- **Sección de texto**:
···

Publicado en: Efecto Cocuyo
No lo entienden. Eso es lo que pasa. Siempre lo mal interpretan. Le tienen mala fé. Pobre Nicolás. Por eso se molesta tanto y, desde el púlpito, manotea y brama: “¡Imbéciles!”. Y repite: “¡Imbéciles!”. Lo grita golpeando la segunda sílaba con un énfasis especial. Tiene razón. Nicolás tiene razón. ¿Cómo le pueden decir “dictador”? ¿Cómo pueden denunciar que en Venezuela hay una “dictadura”? ¿Acaso todavía no se dan cuenta? ¿Acaso todavía no lo han entendido? ¡Dejen ya de ningunear, coño! Esto es mucho más que una simple tradición tropical y militarista. Esto es otra cosa, esto va más allá. ¡Esto es una autocracia sagrada! ¡Esto es un reino!
También Maduro se siente heredero de un poder divino. Al menos, así actúa. Y desde esa perspectiva, la alternancia política es inadmisible. Es el peor de los pecados. La democracia solo es una forma de traición a su designio supremo, galáctico, infinito. El chavismo es la eternidad. Todo lo demás puede morir. De hecho, eso podría definir su mandato: todo lo demás, debe someterse o morir.
Hace un poco más de un siglo, por estos mismos días de enero, León Tolstói le escribía una larga carta a Nicolás Romanov, zar de Rusia. El escritor cuestionaba la violenta autocracia, legitimada por la religión ortodoxa, y su ceguera abismal, su ignorancia y desdén por la situación real de la inmensa mayoría de los ciudadanos del país. Por supuesto que se trata de un contexto histórico distinto, de unas circunstancias y de un debate ideológico diferente. Tolstói escribe desde y para su tiempo. Pero su mirada crítica sobre un tipo de ejercicio de poder tiene por momentos una gran pertinencia: “lo primero que debe hacer el gobierno –advertía- es acabar con el yugo que le impide al pueblo expresar sus deseos y sus necesidades. No se puede hacer el bien a una persona a la que tenemos amordazada para no oir qué es lo que quiere para su propio bien”.

···

- **Listado de datos**:
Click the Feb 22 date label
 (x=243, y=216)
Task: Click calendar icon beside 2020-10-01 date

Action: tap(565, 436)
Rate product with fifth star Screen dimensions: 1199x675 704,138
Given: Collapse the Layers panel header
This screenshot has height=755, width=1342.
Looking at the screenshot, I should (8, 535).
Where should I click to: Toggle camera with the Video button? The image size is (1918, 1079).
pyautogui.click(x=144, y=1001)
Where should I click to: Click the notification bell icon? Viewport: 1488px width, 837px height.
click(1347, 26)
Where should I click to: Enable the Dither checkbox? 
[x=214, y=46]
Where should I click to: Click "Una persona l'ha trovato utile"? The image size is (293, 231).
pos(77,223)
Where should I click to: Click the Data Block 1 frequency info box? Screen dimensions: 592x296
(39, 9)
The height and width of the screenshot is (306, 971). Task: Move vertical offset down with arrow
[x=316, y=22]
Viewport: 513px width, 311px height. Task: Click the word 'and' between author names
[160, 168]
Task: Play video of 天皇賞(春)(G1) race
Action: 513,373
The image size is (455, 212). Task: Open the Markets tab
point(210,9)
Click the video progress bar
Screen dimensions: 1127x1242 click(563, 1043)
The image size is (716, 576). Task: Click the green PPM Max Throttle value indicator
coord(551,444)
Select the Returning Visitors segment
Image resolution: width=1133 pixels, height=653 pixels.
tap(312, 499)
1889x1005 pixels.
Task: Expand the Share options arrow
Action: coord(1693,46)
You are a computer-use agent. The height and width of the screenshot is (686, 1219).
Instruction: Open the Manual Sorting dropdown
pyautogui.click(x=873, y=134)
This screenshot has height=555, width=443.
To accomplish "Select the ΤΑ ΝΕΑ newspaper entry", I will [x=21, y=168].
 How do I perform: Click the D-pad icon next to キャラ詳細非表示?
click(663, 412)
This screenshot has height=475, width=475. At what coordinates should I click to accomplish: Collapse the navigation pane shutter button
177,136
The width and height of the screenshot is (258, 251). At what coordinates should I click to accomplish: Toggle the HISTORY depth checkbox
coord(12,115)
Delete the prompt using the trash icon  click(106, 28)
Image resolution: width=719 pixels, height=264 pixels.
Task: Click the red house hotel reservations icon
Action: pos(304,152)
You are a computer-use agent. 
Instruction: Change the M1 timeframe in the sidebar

···

- **Lista de tareas**:
1 - Transcribe literalmente el fragmento del texto sobre Maduro que va desde "También Maduro se" hasta "someterse o morir.".
2 - Resume en dos oraciones el texto sobre Maduro.
3 - Enumera todas las preguntas que formula el texto sobre Maduro.

- **Las respuestas**:
1 -
También Maduro se siente heredero de un poder divino. Al menos, así actúa. Y desde esa perspectiva, la alternancia política es inadmisible. Es el peor de los pecados. La democracia solo es una forma de traición a su designio supremo, galáctico, infinito. El chavismo es la eternidad. Todo lo demás puede morir. De hecho, eso podría definir su mandato: todo lo demás, debe someterse o morir.

2 - El texto describe a Nicolás Maduro como un gobernante que se enfurece cuando lo llaman "dictador" y que actúa como heredero de un poder divino, para quien la alternancia política es inadmisible y el chavismo es la eternidad. También recuerda la carta que León Tolstói escribió hace algo más de un siglo a Nicolás Romanov, zar de Rusia, en la que cuestionaba la autocracia legitimada por la religión ortodoxa y pedía acabar con el yugo que impide al pueblo expresar sus deseos y necesidades.

3 -
- ¿Cómo le pueden decir "dictador"?
- ¿Cómo pueden denunciar que en Venezuela hay una "dictadura"?
- ¿Acaso todavía no se dan cuenta?
- ¿Acaso todavía no lo han entendido?